Trovo inquietante il modo in cui le “competenze” stanno prendendo forma a scuola.

Lo vedo dalle rappresentazioni che si sono fatti tanti docenti che incontro per ragioni professionali e lo vedo, cosa peggiore, nel modo in cui sono trattate nei libri di testo e, specificamente, attraverso le attività didattiche che vengono proposte per svilupparle e valutarle: i cosiddetti “compiti di realtà”.

Di “compiti di realtà” ne ho analizzati numerosi in libri di testo di editori e “autori” differenti, e trovo riflessi in essi un’idea debole di “competenza”; l’idea, cioè, che “competenza” sia fare qualcosa andando oltre la ripetizione di informazioni.

Quelli che vengono chiamati “compiti di realtà” sono uno dei tanti tipi di esercizio da svolgere a scuola: attività da svolgere in modo decontestualizzato, in cui la realtà è presente in modo simulato e nelle parole usate nella consegna, ma non nell’esperienza degli studenti; sono attività brevi che richiedono la mobilizzazione di limitate conoscenze e abilità, perché il contesto di lavoro è esso stesso ristretto, limitato; sono attività poco o nulla sfidanti, semplici, prescrittive, che richiedono la messa in atto di operazioni esecutive e che considerano prospettive disciplinari singole. Sono attività finalizzate alla valutazione sommativa che vengono proposte dopo che si è appreso qualcosa e non contesti che offrono opportunità per nuovi apprendimenti autentici e significativi.

In parole povere, i cosiddetti “compiti di realtà” altro non sono che la riedizione dei classici esercizi scolastici: attività che mobilitano apprendimenti scolastici, cioè incapsulati nel contesto scolastico e difficilmente trasferibili nel reale perché non mettono a contatto con la complessità della realtà…reale.

La competenza, pedagogicamente intesa (fondata cioè sui meccanismi cognitivi che la determinano) comporta l’utilizzo di conoscenze significative in contesti reali e per scopi reali, la soluzione di problemi autentici e aperti, il transfer in più contesti, la generazione (e non la riproduzione) di più soluzioni. Sviluppare competenza implica l’immersione cognitiva, emotiva, operativa in esperienze autentiche (reali), esperienze ricche, complesse, policontestuali. Esperienze integrate di apprendimento, di valutazione, di riflessione, di controllo metacognitivo.

Sviluppare “competenza” a scuola implica l’assunzione di uno sguardo lungo; la competenza è un apprendimento di lungo periodo, è lo sviluppo di forme di pensiero che presiedono e attivano prestazioni competenti e in queste si riflettono; la competenza si sviluppa in modo collaterale agli apprendimenti disciplinari e richiede l’utilizzo di adeguate strategie di apprendimento.
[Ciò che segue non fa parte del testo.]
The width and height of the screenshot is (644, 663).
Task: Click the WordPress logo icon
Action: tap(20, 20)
Gli approcci didattici semplici, che non spaventano gli insegnanti (questa è la richiesta degli editori, altrimenti i libri non si vendono), sono contro lo spirito e la sostanza della “competenza”, non contribuiscono a promuovere la competenza stessa e mistificano il ruolo, pur limitato, che la scuola può avere per promuovere lo sviluppo di apprendimenti di livello avanzato, significativi, trasferibili, contestualizzati.

Approcciare in questo modo obiettivi di apprendimento importanti, inducendo a credere che la scuola sia davvero interessata ad espandere le opportunità di apprendimento degli studenti, significa mancare di rispetto agli studenti, alle loro famiglie e agli insegnanti.
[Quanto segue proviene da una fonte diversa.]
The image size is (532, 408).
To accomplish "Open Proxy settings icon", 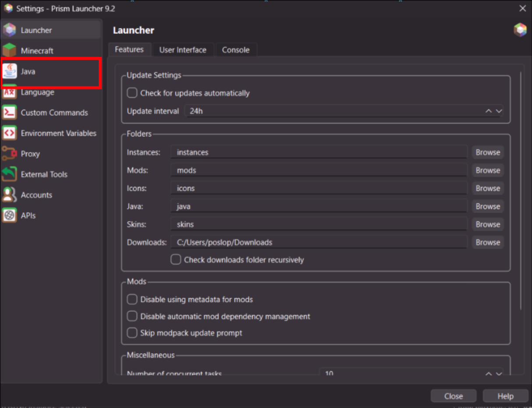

Il costrutto di competenza può contribuire ad arricchire il curricolo (precisandone portata e limiti) alla condizione di essere consapevoli che non si tratta di un modo per rendere più semplice e più facile il lavoro di insegnanti e studenti.

L’apprendimento della “competenza” impegna tutti, insegnanti, studenti ma anche l’organizzazione-scuola, in attività sfidanti, e tali devono essere non solo per gli studenti ma anche, e prima di tutto,  per gli insegnanti.

Proporre attività facili, tanto simili alle ordinarie attività scolastiche, significa, anche, ritenere gli insegnanti incapaci di andare oltre il consueto, pur camuffato dall’uso di un lessico nuovo, significa svalorizzare e svilire il lavoro dell’insegnante, significa, in fin dei conti, offendere sul piano personale e professionale l’insegnante.